Each and every day, we get tons of letters and e-mails from our readers. Longtime LOA O.G./ author, Nicolo Vecki wrote the following commentary on our country's inability to capture Osama Bin Laden. I think maybe he might have been under the assumption that we were actually looking for him in the first place.
Yeah, I don’t mean to beat a dead horse, but is anyone looking for Bin Laden anymore? First this dude disappears from the planet, now he’s disappeared from the national consciousness. We need some people with some long-ass attention spans to stay focused on this shit. If Einstein was still around he would figure out where this dude is at. What is Stephen Hawking working on right now? We might need to pull that dude off studying the gravitational pull of black holes for a while or whatever the fuck he’s doing and help figure this shit out. Get him and John Poindexter from the Total Information Awareness project and that French dude who’s the leader of the Raeliens who was supposedly the first person to successfully clone a human. Get these dudes to do a colabo’ and crank out some algorithms on one of those computers on the show CSI, or one of those IBM super computers that do a half trillion computations a second and figure out some shit and find this fucker. I’m just an average dude running Windows 98 and I can use my computer to see my house from outer space, and study the goddamn license plates on the cars on my street, and see some goddamn kids playing basketball in the park around the corner—so I know the government’s got some shit that’s like 100times as powerful as Google Maps, or whatever. They can shoot down a satellite that’s going 17 thousand miles per hour but they can’t find this dude. What did they shoot that thing down for anyway? Couldn’t they recalibrate that thing to just look for Bin Laden? Instead they blow it up 130 miles above the earth so all that toxic shit goes into the atmosphere. We’re probably breathing trace amounts of hydrazine right now and I heard that one ounce of that shit is enough to kill a shit ton of people—and there was one thousand pounds of that shit on the satellite, so do the math.

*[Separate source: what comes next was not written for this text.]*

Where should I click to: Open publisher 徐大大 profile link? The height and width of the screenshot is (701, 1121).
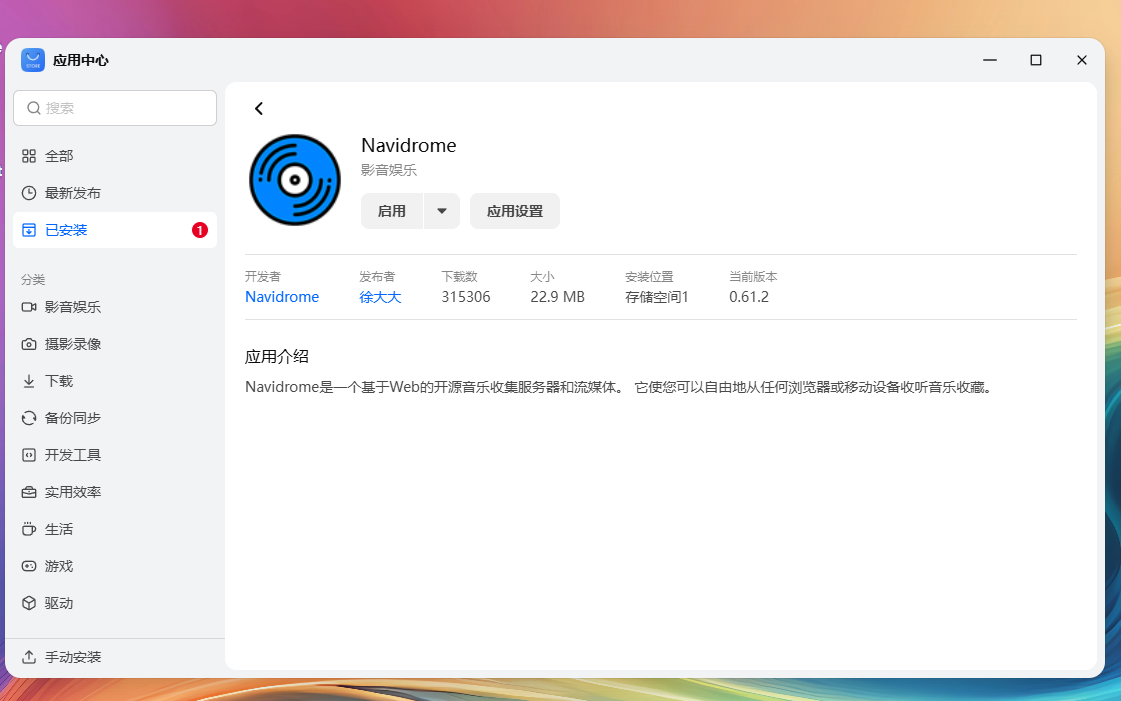[x=380, y=296]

All I know is this dude was putting out more videos than Madonna for a while and you’re telling me we can’t get some cave dust off one of those tapes and trace it to the exact X and Y coordinates in goddamn Kandahar or Anbar province or wherever? They can find water crystals on Mars and they can’t find this dude. They genetically modified a goat to shoot spider webs out of is teats, I mean shit, the technology is obviously there to do it if they really want to. What’s Bill Belichick doing? It’s the off season and I know that dude’s got some spy-tech shit we can use. Let’s get something going.
-WAY2RAD
4 comments:
Yeah, that kid needs to research some shit.
Like you said, that's assuming they are actually looking.
He's posted up at Camp David with a bunch of blow and blonde hair infidel hookers.